By: Nishk S. & Nithin P.
Stopping for gas, you walk into the nearby 7/11. Mask on, you approach the counter with a Slurpee and a Hershey Bar. “That’ll be $4.38,” says the cashier. Fishing a $5 bill out of your pocket, you pay for the 2 items, collect your change and run back to your car. Slurping on your drink, you split the Hershey bar among your siblings. The creamy, flavorful Hershey Bar that you just split, is a product of modern-day slavery.
Home of Chocolate
We all know this mass-produced, delicious sweet originates in factories across the world. But where does your Hershey bar truly come from? Obviously, chocolate’s main ingredient is cocoa. Turns out, the Ivory Coast is the number 1 place to find high-quality, low-cost cocoa beans. Did you know that many of the factories on the Coast utilize unauthorized child labor to produce their food? Young children, starting from the tender age of five, work inside musty factories, in unsafe, and frankly quite gruesome, conditions. Without any air-conditioning, the scorching sun heats up the building and the unhygienic workplace makes the workplace dangerous for anyone to step foot inside, let alone young children. This phenomenon is popular in many factories across Asia and Africa. In fact, “more than 2 million children were engaged in dangerous labor in cocoa-growing regions'', says the Washington Post. The sheer number of children that are being put to work is saddening. Painful working conditions, forced work, all for just one bar of chocolate.

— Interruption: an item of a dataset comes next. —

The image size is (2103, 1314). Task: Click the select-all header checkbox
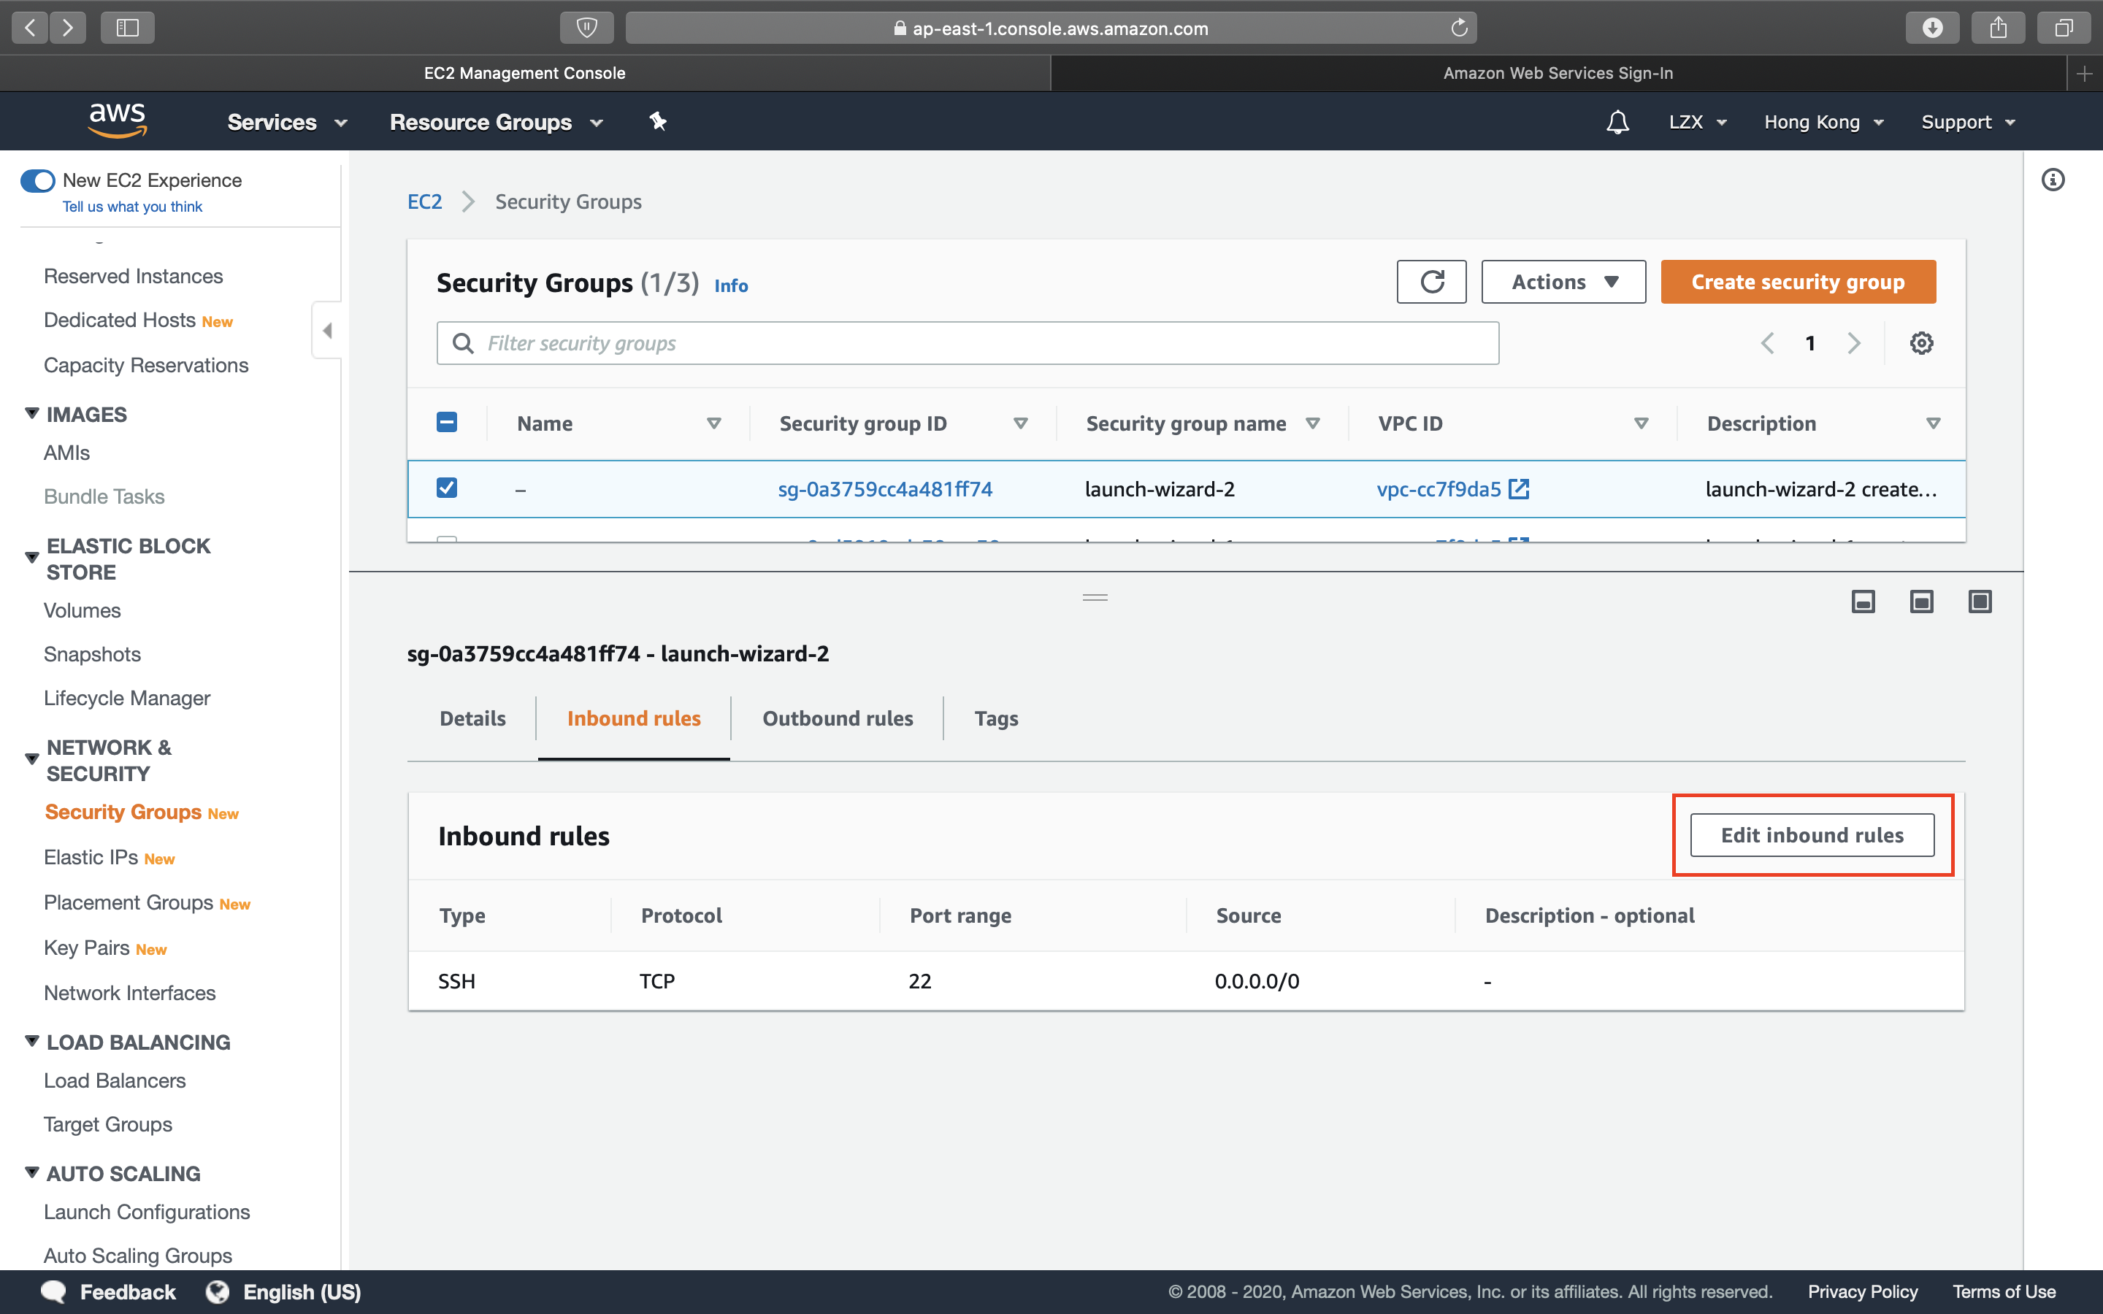coord(447,422)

The question remains, who is actually at fault here? Is it the companies and factories that employ children in an effort to save money, or is it the common public that turns a blind eye? Although many multinational corporations such as Nestle have agreed to stop these actions, it’s just a matter of time till businesses find another way to continue these ill practices that use child labor as their primary source of manufacturing.